#### Task details:
Edit the lines from the one holding "Click into the Search Node field" through the one holding "The image size is (500, 269).", inclusive, so that "field" becomes "box" and nothing else changes. Return only those lines.

#### Records for the task:
☆ ☆ ☆ ☆ ☆ ☆ ☆

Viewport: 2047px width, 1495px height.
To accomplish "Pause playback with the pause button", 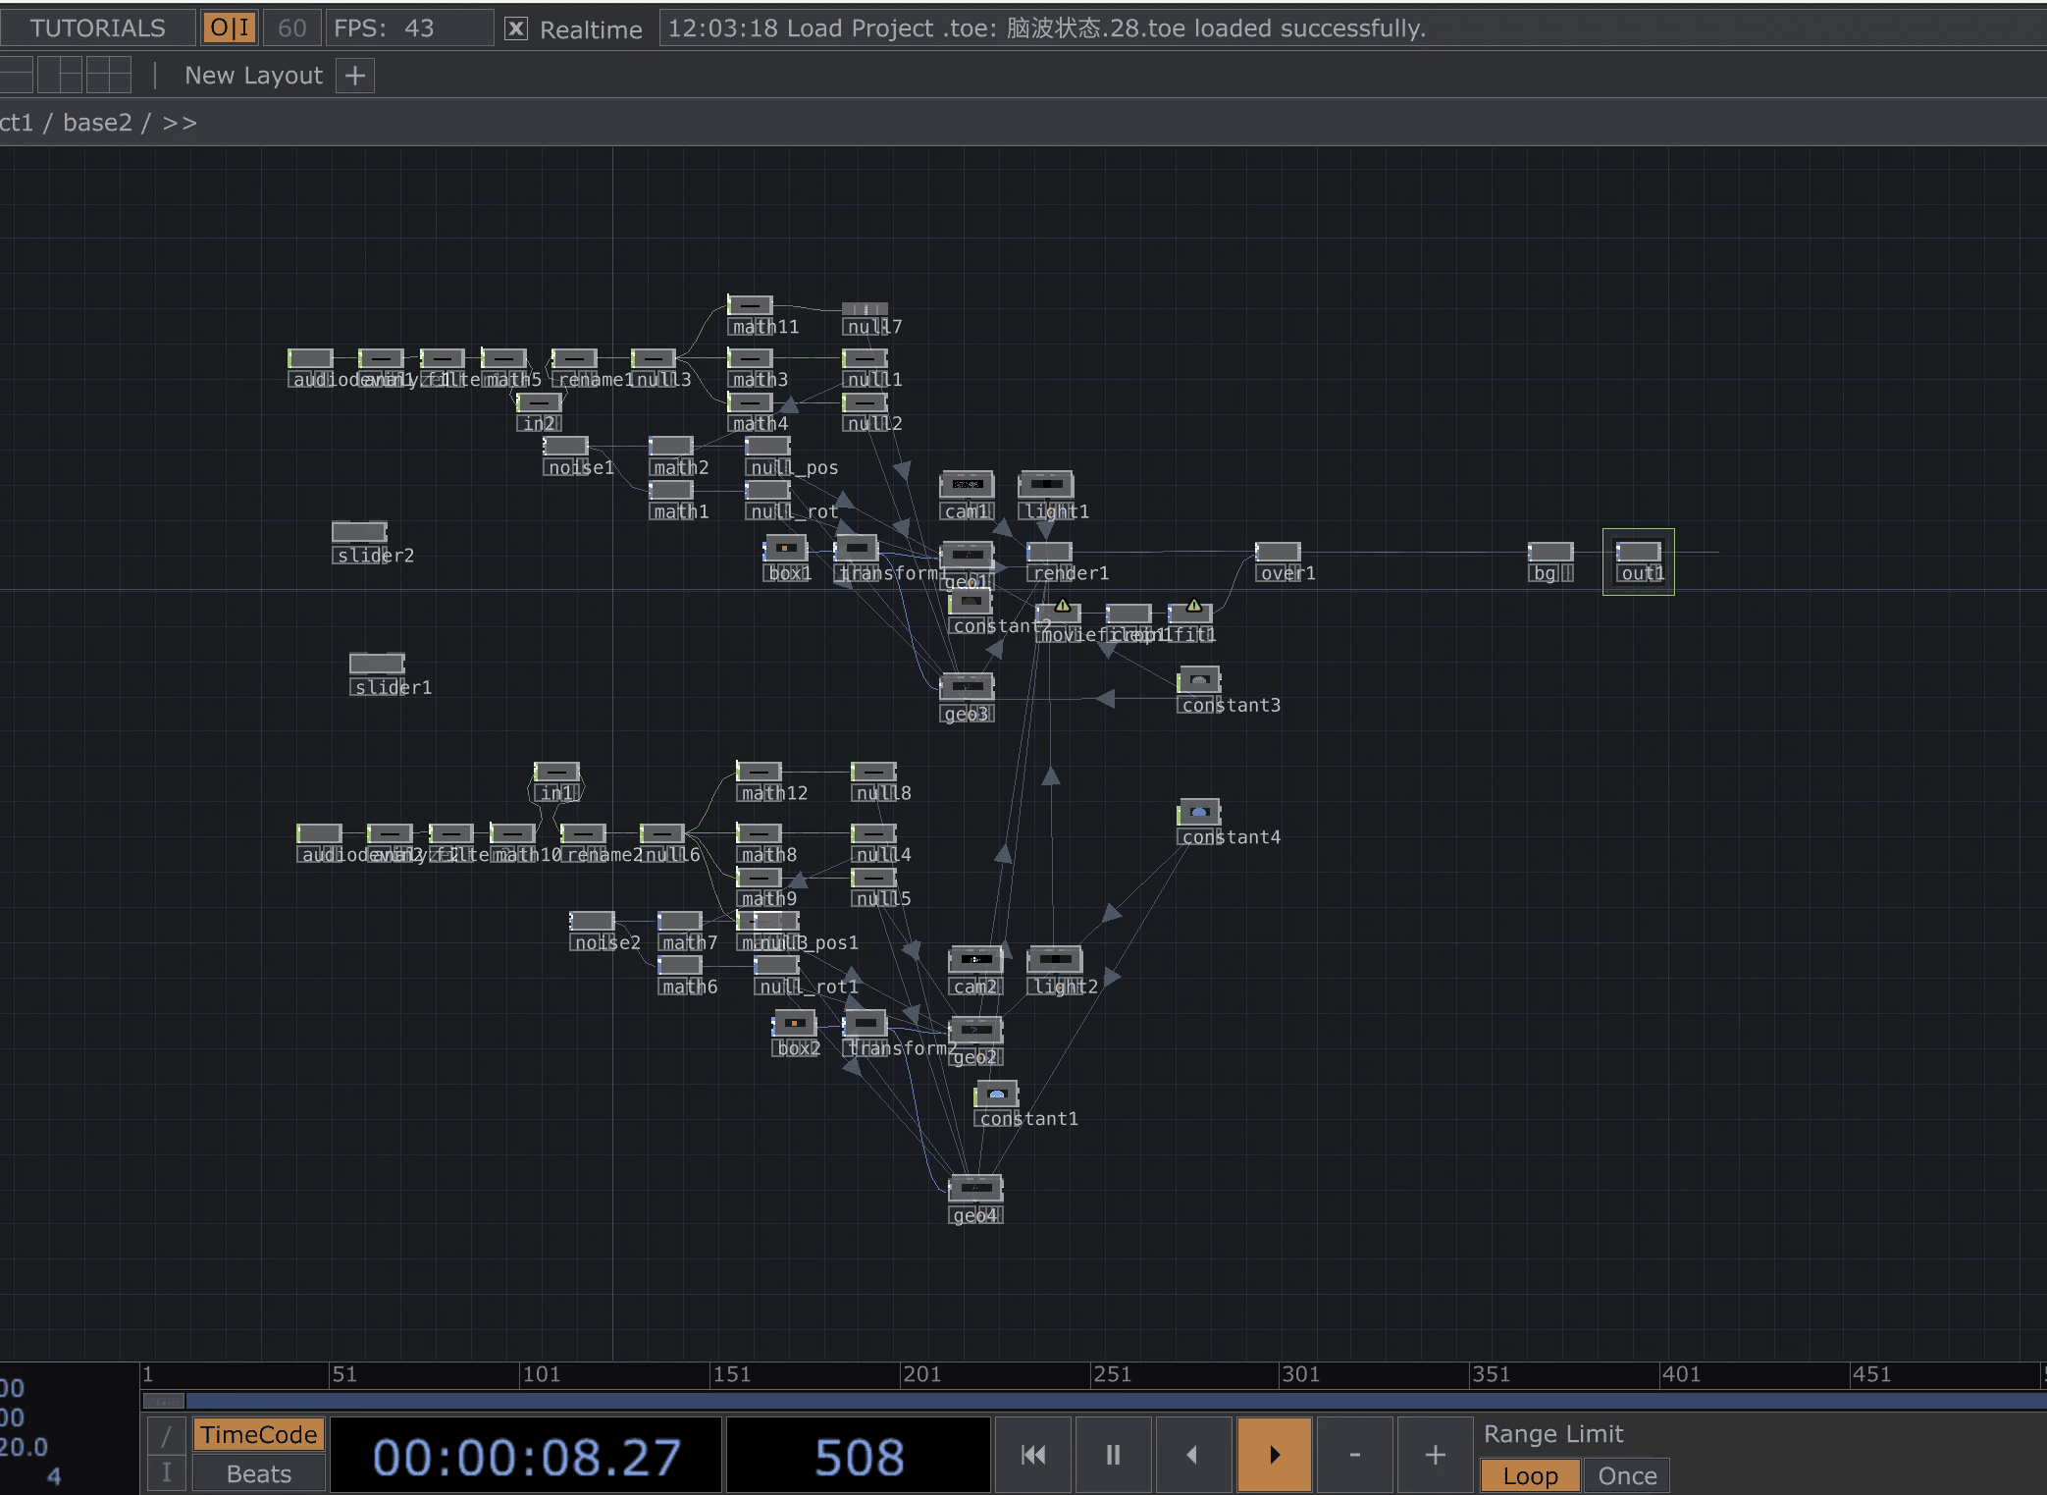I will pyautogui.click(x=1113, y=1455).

☆ ☆ ☆ ☆ ☆ ☆ ☆

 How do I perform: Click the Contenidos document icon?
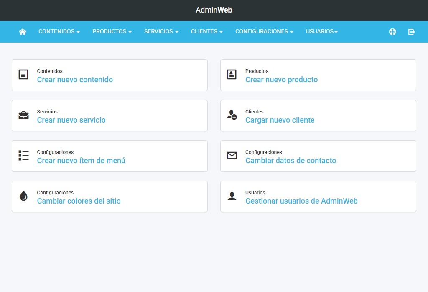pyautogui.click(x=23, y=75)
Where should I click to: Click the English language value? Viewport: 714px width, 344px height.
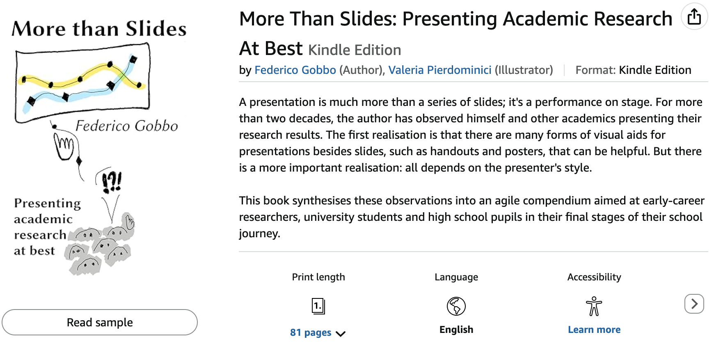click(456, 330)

☆ ☆ ☆ ☆ ☆ ☆ ☆

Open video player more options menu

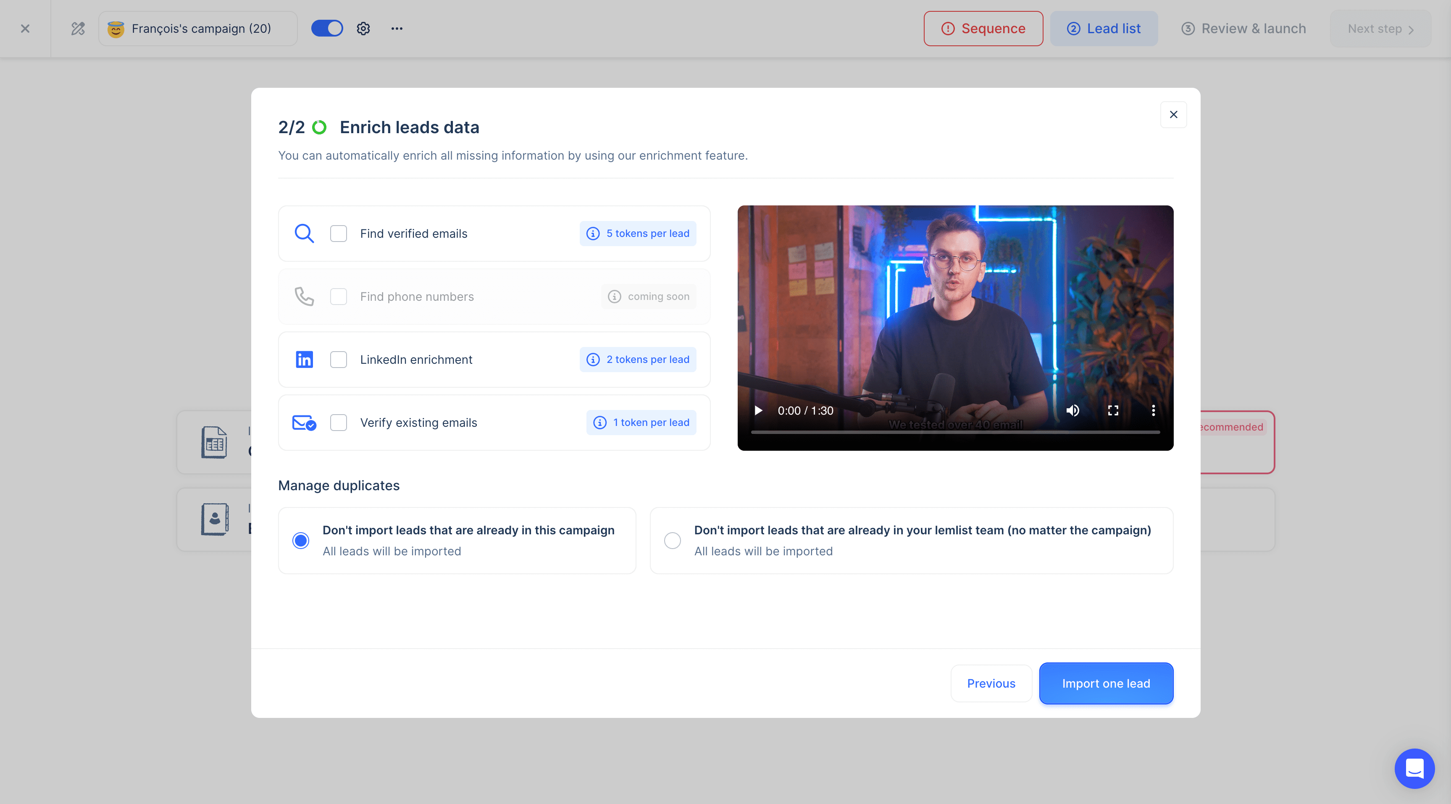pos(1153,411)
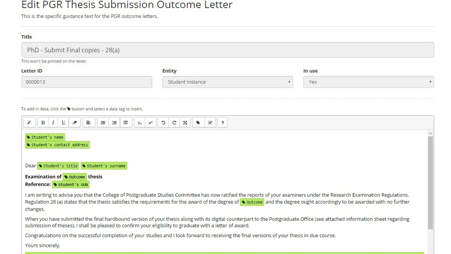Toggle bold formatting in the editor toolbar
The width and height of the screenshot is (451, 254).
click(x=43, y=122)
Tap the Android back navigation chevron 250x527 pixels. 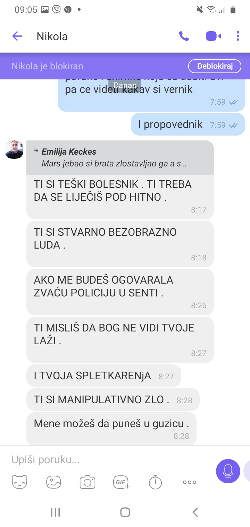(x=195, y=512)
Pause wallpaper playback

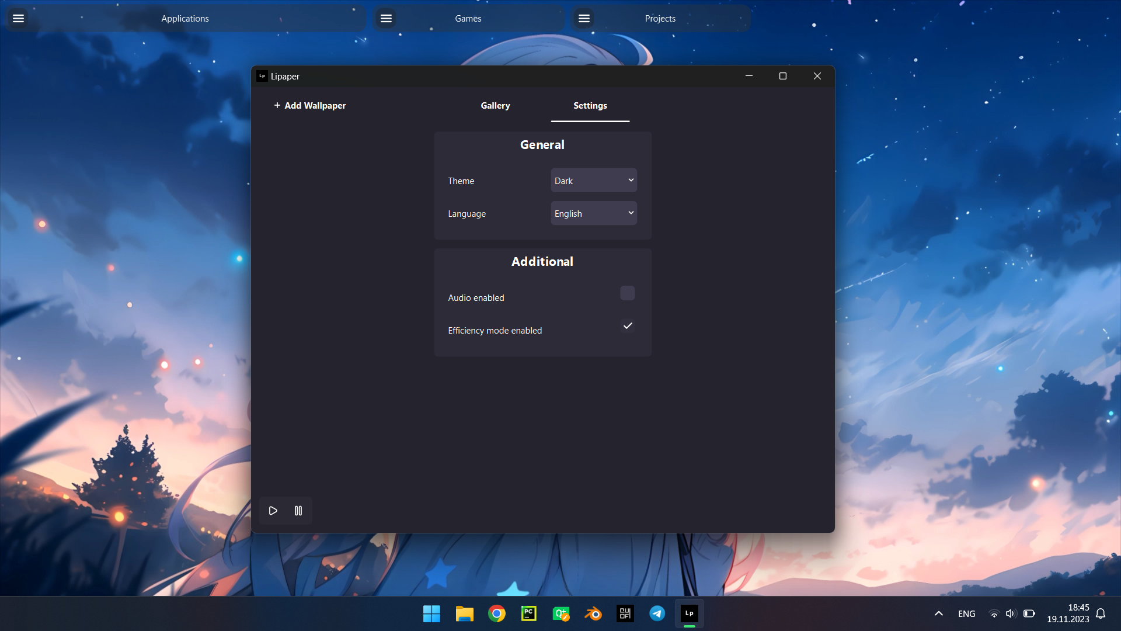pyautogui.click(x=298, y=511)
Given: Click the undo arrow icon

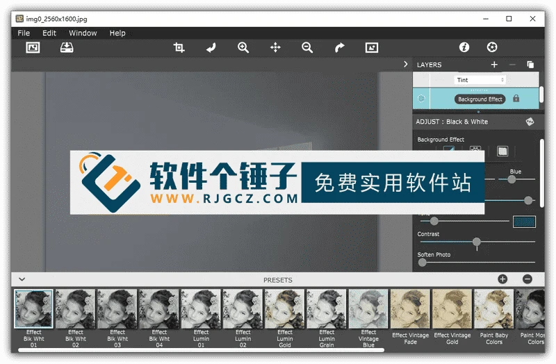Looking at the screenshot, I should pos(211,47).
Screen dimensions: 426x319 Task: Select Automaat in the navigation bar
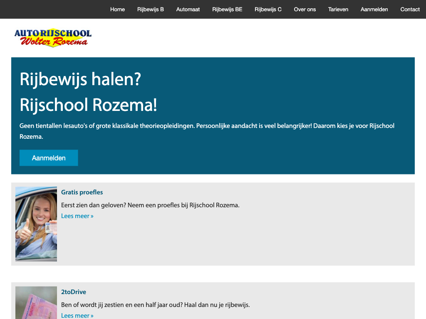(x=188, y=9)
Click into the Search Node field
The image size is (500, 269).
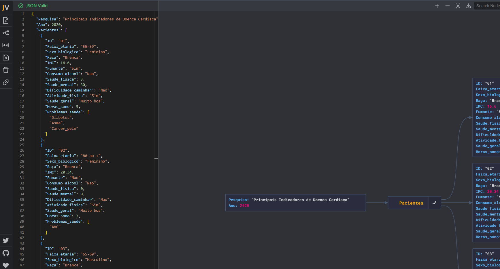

☆ ☆ ☆ ☆ ☆ ☆ ☆

#### Reply:
Click into the Search Node box
The image size is (500, 269).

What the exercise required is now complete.